Unwavering political, military, and financial support for the mass killing of Palestinians.
We see it. We know this is violence. We know it is wrong. And yet we tolerate it. We sigh, roll our eyes, call it complicated, and move on. That tolerance is not neutral.
That is "keeping the sign in the window."
This is where the speech becomes illogical, and dishonest. If the problem is that power rests on consent, then the solution cannot be elite coordination and strategic autonomy alone.
The logical response would be to empower the people whose consent has been exploited the most, workers, the dispossessed, those bearing the cost of inequality and injustice. Withdrawal of consent at that level would actually confront the system producing the violence.
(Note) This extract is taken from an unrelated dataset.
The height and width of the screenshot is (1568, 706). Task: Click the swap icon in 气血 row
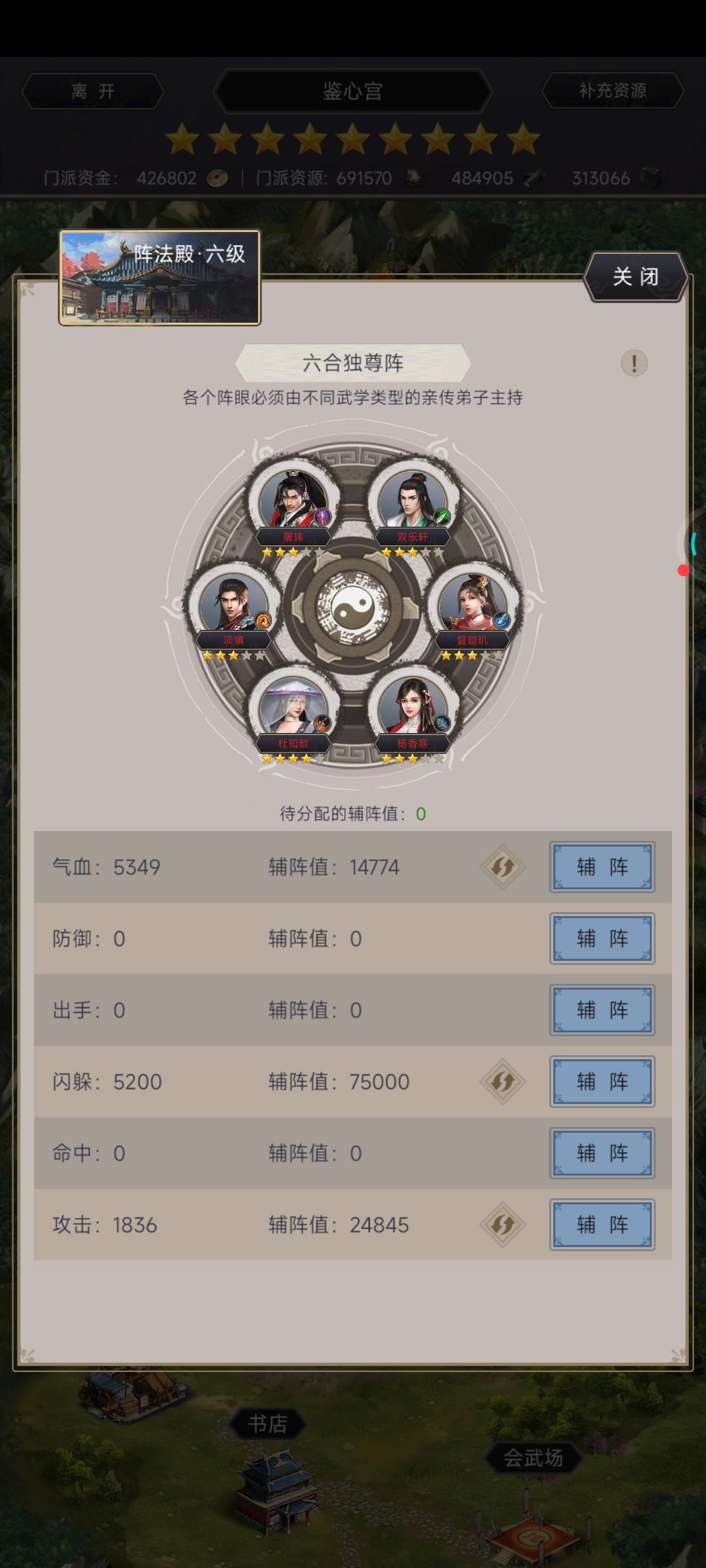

Carney proposes the opposite. His solution is to reorganize power among middle states, diversify away from one hegemon, harden alliances, expand military capacity, and stabilize capital.
He presents this as acting in the face of wrongdoing, but it is not action for the greater good. It is action in our own interest. The injustice is not confronted. It is selectively rerouted.
The deception lies there. The speech alludes to moral clarity and truth telling, but the outcome is not justice. It is insulation.
One major perpetrator is cut out, not because domination is wrong, but because it has become unreliable for us. The system that produces coercion, violence, and inequality remains intact, merely redistributed.
Fuck Trump!
But don't change anything.
That is not taking the sign down. It is replacing it with one that feels better to display.
That is exactly the pattern Parenti named. When consent erodes and democratic outcomes threaten economic power, elites do not abandon capitalism.
Values are repeatedly invoked. But none of them are allowed to constrain capital accumulation, military escalation, or coercive leverage.
They abandon democratic constraint while insisting they are defending it. They are not working for you.
When democracy threatens capital, democracy is managed, narrowed, and hollowed out while its language is intensified.
Carney names the WTO, COP and the UN as under threat.
The WTO’s central function is to protect the rights of capital across borders, not the rights of people.
The COP process acknowledges climate crisis while protecting the economic structures that cause it.
Power within the UN is explicitly unequal. Economic strangulation is treated as diplomacy even though it is violence.
Fuck Trump! But fuck the UN, the WTO and COP too! And fuck Carney as well, for reducing my values into opportunity for the wealthy.